Currently 4.7 million teens are working (CNN money). Some got the job by their own choice, while others might have been forced to start working by their parents. I believe that working as a teenager is good. I think it builds character and shows the teen what the “real world is. But that’s not just me, the Washington Post agrees, in an article published in November of 2015 they stated, “That teens who work can manage their time better and have better grades.”
I currently am employed at three business in Steamboat, but I’m only actively working at two of the three. The two jobs I currently work at are the best jobs I’ve ever had. I’m treated well, have great coworkers, decent hours, and pretty good pay. The first one is a newer restaurant in town and I’ve worked there for 5 months. I love going into work there. The other is a lifeguard job that I’ve had for a little over a month and just like restaurant I love every second there because the people I work with and work for are incredibly nice. I also used to work at a bar and grill as a dishwasher and it was a really nice job. I only left because I had a better opportunity. I believe you should always leave on good terms with bosses just in case you need that job again.
Not all jobs will be good jobs, let alone great. Just ask literally anyone that’s held a job. Some places will discriminate against you because of your age (which is in fact illegal). Other places just aren’t good employers and have constant staff turnover.
Here are some not so great work experiences that I’ve had. I started working at a restaurant in early 2015 and was there until mid 2016. At first this job was great. The people were very nice, I got a ton of hours and it was fun. After a year I was still at $9 an hour while everyone else was at at least $11 an hour and some of them were lazy and worked less than I did. The difference was I was under 18.

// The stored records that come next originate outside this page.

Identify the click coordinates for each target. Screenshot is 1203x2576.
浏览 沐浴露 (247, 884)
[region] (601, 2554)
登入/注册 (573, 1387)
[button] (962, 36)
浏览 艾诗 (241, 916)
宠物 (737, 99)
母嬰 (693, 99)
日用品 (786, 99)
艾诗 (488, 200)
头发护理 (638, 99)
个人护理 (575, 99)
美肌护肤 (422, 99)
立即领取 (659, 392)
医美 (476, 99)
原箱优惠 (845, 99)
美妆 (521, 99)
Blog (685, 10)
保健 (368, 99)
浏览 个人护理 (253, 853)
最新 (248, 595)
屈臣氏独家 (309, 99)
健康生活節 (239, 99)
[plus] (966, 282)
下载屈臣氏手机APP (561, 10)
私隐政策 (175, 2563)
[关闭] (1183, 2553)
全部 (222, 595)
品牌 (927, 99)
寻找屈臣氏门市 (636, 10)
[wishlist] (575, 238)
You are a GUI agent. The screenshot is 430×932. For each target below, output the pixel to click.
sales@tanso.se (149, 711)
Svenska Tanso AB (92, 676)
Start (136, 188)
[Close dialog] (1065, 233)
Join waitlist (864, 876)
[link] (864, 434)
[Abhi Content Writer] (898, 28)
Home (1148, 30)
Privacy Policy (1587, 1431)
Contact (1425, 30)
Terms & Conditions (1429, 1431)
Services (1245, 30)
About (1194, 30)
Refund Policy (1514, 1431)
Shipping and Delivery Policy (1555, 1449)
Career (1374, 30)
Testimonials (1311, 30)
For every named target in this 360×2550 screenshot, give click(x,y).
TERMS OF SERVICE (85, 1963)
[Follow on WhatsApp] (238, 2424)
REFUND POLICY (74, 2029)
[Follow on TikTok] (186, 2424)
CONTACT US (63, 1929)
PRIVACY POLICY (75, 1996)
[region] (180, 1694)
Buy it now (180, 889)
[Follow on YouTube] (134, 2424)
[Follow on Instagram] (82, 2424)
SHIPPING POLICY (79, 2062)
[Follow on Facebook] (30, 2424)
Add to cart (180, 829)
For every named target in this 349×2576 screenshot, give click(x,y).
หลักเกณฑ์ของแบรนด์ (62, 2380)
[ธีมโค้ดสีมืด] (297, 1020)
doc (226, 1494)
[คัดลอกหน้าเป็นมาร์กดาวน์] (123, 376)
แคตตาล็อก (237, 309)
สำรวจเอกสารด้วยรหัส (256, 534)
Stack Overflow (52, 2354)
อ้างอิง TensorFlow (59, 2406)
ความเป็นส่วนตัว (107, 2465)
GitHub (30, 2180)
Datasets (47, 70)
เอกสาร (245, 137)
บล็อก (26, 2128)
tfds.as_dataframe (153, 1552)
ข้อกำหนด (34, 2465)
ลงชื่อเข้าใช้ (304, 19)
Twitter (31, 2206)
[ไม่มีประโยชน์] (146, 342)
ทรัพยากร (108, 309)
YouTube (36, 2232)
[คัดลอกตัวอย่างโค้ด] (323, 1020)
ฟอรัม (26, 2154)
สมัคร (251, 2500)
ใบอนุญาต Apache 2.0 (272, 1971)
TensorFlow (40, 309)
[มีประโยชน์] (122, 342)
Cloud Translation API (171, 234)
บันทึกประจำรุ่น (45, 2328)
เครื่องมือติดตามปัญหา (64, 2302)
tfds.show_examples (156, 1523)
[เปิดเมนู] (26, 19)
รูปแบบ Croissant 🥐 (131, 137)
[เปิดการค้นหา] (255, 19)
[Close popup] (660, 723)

I went to my boss for a raise in pay and got shut down. Since everything but the pay was still great I just passed it off and forgot about it. Eventually the people stopped being so nice and the job overall stopped being fun, so I left.
Another bad experience I had was at a different bar and grill, but it was kind of the same thing, age discrimination for the most part. The part that was different here was the kitchen staff would leave me alone in the kitchen for anywhere between 20-40 minutes. This left me to do the dishes, run food, sometimes cook the food, and since the front of house staff is lazy, I was also serving.
YVHS student, Jack Ringer, has had a positive experience working so far at his restaurant. Work experience has helped Jack learn how to deal with money. Also, he has gotten better with interpersonal communications.
In conclusion teens who work are most likely going to be more prepared for what life throws their way. Even though not all working experiences are good the lessons learned will help them forever.